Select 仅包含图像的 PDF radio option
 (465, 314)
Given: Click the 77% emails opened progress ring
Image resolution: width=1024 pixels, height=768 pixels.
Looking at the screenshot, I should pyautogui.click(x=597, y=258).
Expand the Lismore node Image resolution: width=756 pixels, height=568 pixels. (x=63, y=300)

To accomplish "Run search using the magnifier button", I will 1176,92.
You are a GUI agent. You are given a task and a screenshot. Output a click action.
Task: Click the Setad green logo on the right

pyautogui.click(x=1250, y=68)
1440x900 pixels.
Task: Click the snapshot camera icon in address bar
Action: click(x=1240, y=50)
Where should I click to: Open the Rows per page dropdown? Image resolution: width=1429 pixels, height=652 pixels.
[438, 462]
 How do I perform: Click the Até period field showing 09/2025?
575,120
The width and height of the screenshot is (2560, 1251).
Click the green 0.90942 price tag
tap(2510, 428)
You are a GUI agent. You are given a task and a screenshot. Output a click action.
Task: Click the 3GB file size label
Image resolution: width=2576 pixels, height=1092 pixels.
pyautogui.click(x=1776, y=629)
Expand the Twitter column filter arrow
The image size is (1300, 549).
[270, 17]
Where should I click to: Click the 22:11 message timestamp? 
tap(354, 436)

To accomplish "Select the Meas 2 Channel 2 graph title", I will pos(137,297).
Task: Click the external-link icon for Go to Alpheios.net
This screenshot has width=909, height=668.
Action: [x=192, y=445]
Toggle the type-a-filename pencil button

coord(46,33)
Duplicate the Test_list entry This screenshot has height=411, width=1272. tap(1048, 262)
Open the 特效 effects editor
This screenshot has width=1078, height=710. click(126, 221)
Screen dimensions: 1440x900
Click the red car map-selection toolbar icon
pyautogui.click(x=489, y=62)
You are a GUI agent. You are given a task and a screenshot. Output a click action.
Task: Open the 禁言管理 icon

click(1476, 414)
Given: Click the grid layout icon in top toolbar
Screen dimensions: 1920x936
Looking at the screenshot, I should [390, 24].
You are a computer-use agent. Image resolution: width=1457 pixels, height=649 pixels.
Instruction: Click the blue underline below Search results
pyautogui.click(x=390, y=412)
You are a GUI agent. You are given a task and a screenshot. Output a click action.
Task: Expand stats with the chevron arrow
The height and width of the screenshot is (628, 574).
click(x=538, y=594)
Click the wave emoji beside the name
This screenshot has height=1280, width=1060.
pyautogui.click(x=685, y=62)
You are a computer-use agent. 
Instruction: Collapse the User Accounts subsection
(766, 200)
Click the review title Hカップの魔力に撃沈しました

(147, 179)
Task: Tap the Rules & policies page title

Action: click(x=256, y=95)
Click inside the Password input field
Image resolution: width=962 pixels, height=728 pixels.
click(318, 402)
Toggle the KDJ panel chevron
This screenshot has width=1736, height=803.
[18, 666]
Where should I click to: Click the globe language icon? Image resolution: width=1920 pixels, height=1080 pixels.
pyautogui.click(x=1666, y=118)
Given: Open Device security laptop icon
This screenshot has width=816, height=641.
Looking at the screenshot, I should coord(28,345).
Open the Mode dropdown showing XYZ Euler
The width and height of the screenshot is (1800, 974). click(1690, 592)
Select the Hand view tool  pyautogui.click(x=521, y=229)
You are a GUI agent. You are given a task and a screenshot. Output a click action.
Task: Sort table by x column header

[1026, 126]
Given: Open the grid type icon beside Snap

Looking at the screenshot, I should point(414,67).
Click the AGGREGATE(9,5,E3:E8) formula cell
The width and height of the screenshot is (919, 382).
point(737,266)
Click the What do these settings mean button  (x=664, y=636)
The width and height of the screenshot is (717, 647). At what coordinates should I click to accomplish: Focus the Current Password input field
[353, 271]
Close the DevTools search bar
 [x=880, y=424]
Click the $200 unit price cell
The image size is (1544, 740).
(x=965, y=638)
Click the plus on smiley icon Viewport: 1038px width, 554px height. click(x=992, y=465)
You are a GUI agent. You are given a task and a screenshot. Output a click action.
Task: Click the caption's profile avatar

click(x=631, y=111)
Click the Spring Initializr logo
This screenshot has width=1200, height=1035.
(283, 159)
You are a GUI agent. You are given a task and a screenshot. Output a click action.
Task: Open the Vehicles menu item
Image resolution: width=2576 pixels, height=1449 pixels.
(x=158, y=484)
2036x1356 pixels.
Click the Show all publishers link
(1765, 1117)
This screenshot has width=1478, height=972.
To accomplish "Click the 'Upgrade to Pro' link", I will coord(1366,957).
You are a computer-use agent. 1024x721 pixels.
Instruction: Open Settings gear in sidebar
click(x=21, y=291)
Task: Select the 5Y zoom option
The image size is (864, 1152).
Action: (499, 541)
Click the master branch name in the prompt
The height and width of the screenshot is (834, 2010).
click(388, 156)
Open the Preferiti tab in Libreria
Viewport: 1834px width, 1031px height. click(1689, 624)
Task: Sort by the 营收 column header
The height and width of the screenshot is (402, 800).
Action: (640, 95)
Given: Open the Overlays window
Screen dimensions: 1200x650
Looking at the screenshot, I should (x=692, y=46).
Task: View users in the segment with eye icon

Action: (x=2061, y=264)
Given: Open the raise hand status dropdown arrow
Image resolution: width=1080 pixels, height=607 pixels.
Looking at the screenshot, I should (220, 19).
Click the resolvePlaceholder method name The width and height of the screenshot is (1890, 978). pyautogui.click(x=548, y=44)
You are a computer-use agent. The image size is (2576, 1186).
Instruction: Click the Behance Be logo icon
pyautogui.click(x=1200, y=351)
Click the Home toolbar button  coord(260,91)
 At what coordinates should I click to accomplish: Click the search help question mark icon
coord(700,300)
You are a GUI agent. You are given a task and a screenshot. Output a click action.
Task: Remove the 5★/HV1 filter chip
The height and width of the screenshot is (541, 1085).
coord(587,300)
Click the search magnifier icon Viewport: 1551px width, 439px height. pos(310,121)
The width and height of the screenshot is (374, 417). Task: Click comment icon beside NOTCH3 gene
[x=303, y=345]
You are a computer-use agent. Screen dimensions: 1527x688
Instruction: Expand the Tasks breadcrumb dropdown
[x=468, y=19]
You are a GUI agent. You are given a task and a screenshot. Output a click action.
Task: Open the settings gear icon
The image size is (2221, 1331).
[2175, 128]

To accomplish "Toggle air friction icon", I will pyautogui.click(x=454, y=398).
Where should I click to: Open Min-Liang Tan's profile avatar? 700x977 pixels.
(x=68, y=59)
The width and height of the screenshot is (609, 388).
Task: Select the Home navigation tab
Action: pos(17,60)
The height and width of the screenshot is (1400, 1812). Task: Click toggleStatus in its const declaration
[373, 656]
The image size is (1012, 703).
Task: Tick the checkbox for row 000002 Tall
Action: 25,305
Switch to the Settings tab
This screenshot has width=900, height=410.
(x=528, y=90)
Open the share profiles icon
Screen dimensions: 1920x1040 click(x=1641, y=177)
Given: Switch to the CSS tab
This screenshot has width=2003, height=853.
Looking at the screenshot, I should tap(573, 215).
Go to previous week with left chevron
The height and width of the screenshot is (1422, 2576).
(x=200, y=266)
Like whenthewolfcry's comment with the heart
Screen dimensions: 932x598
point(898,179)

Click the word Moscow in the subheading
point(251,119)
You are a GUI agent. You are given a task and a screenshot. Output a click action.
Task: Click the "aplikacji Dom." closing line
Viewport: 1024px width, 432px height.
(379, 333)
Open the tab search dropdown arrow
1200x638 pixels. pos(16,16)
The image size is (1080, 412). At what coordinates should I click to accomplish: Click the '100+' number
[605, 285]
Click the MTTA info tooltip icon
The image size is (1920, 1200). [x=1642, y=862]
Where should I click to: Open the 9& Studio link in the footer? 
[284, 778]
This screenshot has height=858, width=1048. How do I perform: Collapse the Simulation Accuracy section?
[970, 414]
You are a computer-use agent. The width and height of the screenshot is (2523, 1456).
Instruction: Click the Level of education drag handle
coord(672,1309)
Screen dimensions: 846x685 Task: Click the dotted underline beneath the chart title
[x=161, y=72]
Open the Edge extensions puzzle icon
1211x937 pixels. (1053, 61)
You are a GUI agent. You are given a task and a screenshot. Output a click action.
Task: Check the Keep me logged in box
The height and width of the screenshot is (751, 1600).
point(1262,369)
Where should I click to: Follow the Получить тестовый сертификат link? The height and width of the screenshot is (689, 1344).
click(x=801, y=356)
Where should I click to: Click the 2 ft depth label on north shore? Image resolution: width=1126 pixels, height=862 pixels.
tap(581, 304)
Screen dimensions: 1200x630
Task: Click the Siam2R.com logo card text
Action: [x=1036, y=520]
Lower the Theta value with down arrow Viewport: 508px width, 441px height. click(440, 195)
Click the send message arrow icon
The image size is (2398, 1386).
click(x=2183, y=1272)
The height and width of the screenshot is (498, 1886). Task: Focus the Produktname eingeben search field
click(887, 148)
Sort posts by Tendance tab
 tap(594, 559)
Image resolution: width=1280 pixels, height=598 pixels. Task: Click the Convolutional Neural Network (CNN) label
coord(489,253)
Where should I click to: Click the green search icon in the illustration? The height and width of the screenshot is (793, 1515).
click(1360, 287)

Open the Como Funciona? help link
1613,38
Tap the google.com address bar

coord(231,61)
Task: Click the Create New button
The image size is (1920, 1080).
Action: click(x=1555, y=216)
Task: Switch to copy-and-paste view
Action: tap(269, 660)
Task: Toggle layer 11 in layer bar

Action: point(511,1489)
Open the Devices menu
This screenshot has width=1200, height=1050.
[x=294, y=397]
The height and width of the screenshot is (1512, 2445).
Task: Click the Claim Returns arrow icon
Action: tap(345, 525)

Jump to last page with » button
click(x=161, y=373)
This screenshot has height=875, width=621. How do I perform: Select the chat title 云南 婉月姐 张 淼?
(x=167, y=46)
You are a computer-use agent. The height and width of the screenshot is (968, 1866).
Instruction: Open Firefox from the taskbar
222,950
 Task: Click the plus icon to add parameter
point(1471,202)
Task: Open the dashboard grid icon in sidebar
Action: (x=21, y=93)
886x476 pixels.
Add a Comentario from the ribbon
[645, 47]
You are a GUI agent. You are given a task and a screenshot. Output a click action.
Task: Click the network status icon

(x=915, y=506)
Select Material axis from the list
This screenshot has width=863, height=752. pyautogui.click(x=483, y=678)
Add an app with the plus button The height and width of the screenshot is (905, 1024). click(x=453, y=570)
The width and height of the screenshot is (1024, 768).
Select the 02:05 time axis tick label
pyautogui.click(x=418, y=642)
● ● ● ●
REQUIREMENT
Locate each line in the data above that includes the string "column", and copy those lines out in full.

SOLVED EXERCISE
Expand the Twitter column filter arrow
Task: Sort table by x column header
Task: Sort by the 营收 column header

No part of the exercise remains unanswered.